[What is expected]: Omitting all images, transcribe the listing word for word.

════════

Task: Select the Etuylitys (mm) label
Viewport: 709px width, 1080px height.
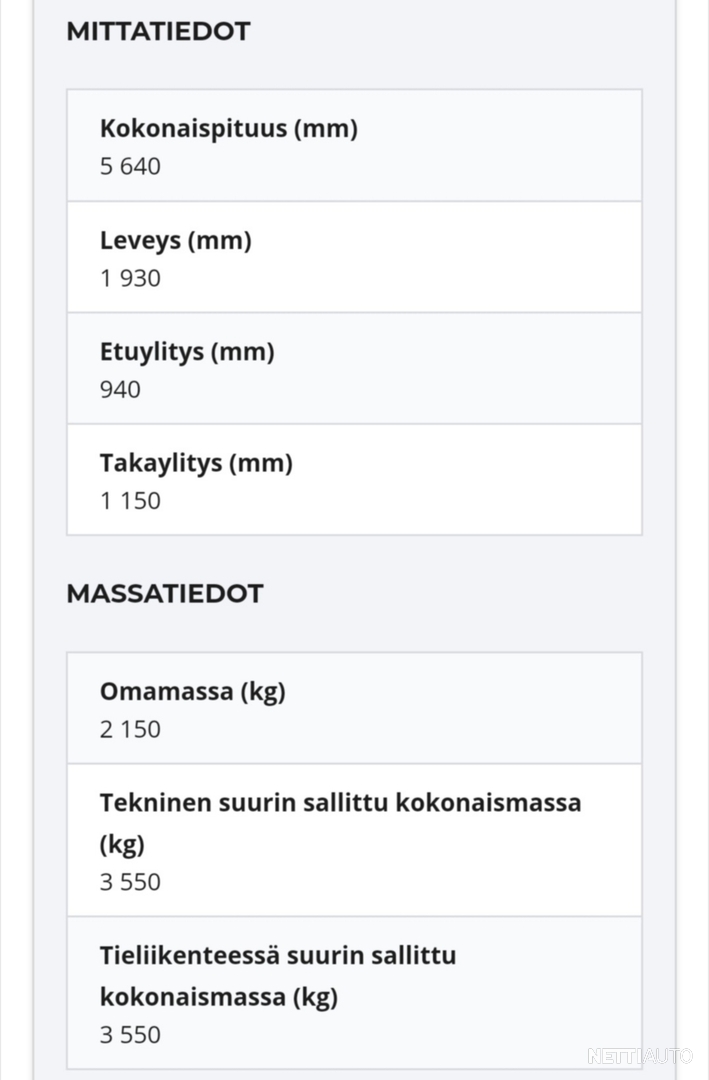Action: pyautogui.click(x=187, y=352)
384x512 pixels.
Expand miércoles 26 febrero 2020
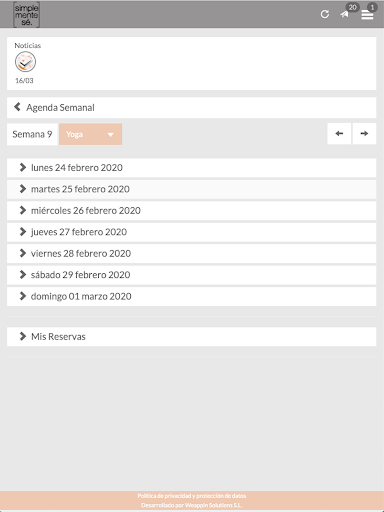(191, 211)
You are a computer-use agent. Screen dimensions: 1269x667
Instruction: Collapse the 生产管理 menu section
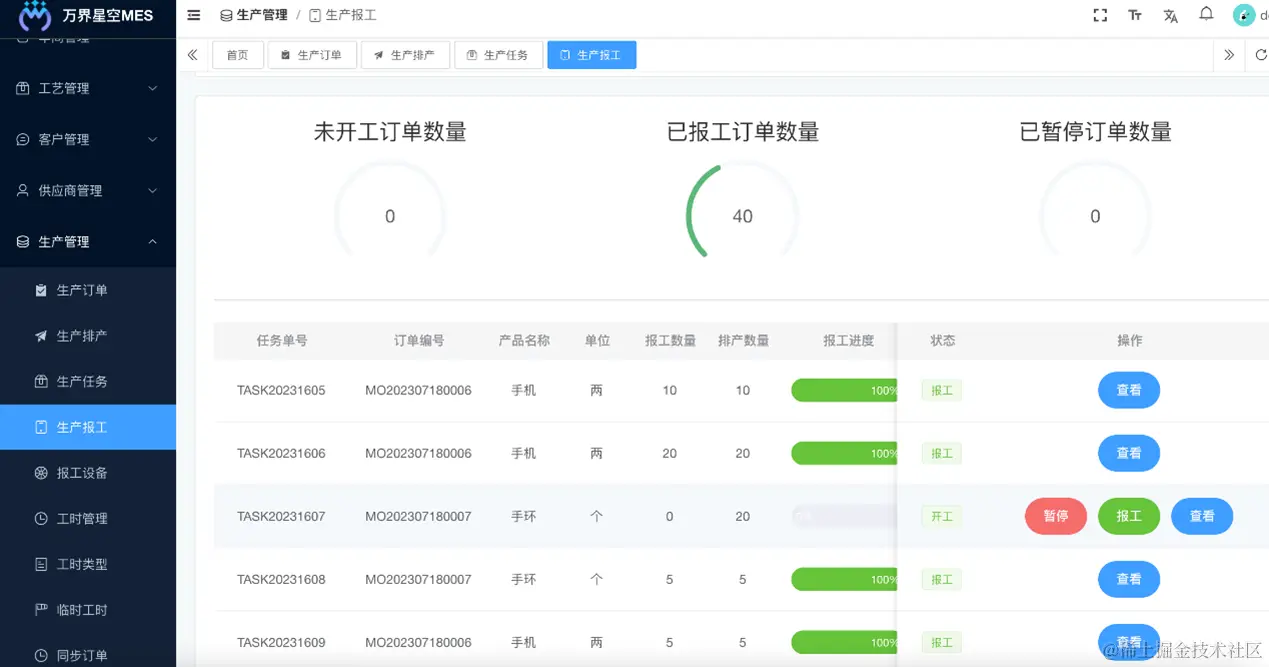coord(88,241)
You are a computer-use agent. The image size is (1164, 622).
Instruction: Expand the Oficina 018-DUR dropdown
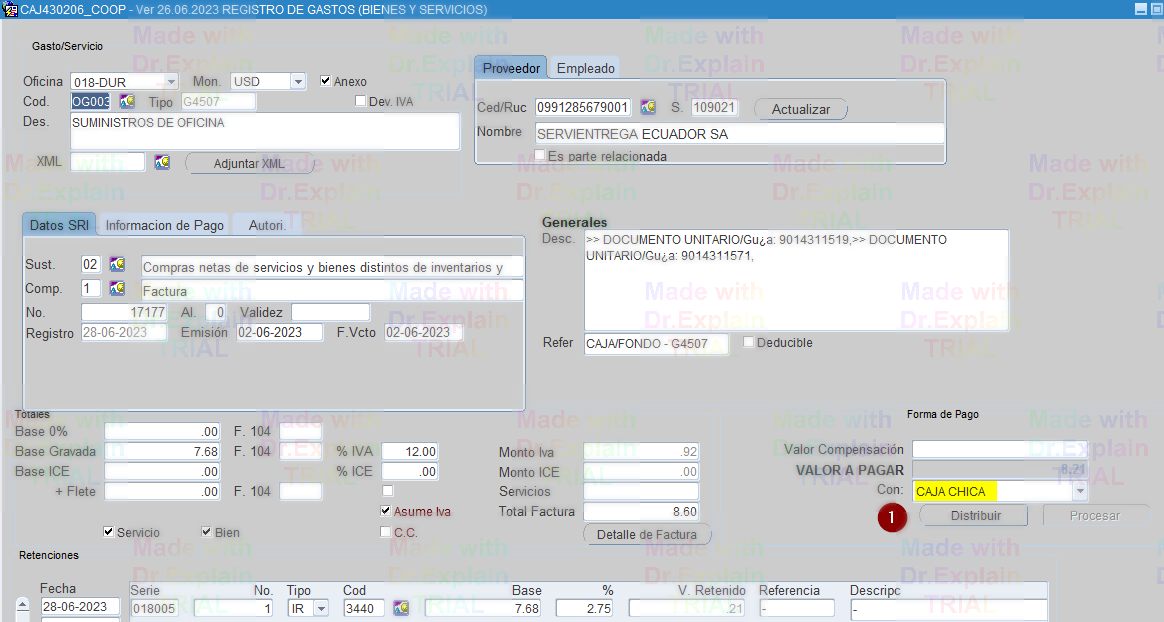[x=171, y=82]
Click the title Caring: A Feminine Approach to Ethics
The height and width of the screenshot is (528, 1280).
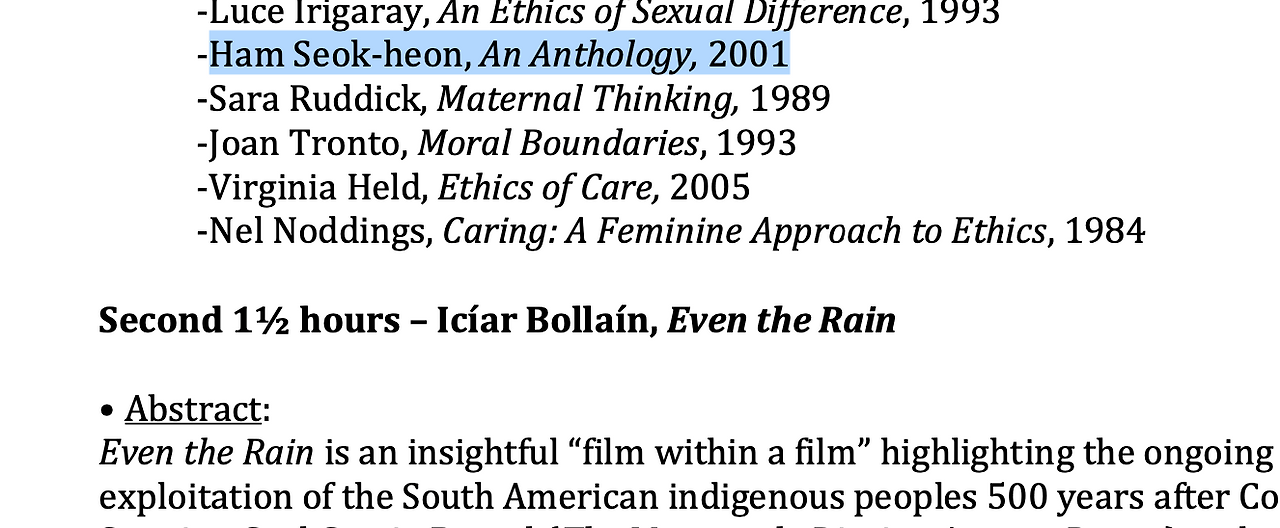pos(745,231)
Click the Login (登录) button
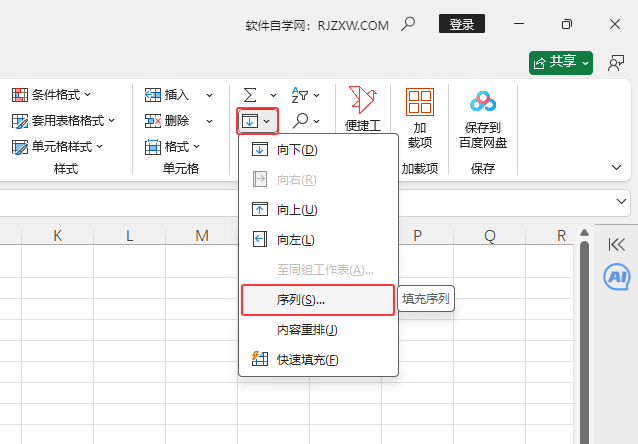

════════

[Reply to the exercise]:
Task: Select the Etuylitys (mm) label
Viewport: 709px width, 1080px height.
Action: pyautogui.click(x=187, y=352)
384x512 pixels.
Expand miércoles 26 febrero 2020
(191, 211)
You are a computer-use agent. Screen dimensions: 1269x667
Instruction: Collapse the 生产管理 menu section
coord(88,241)
You are a computer-use agent. The image size is (1164, 622).
Instruction: Expand the Oficina 018-DUR dropdown
[x=171, y=82]
Click the title Caring: A Feminine Approach to Ethics
The height and width of the screenshot is (528, 1280).
pos(745,231)
Click the Login (登录) button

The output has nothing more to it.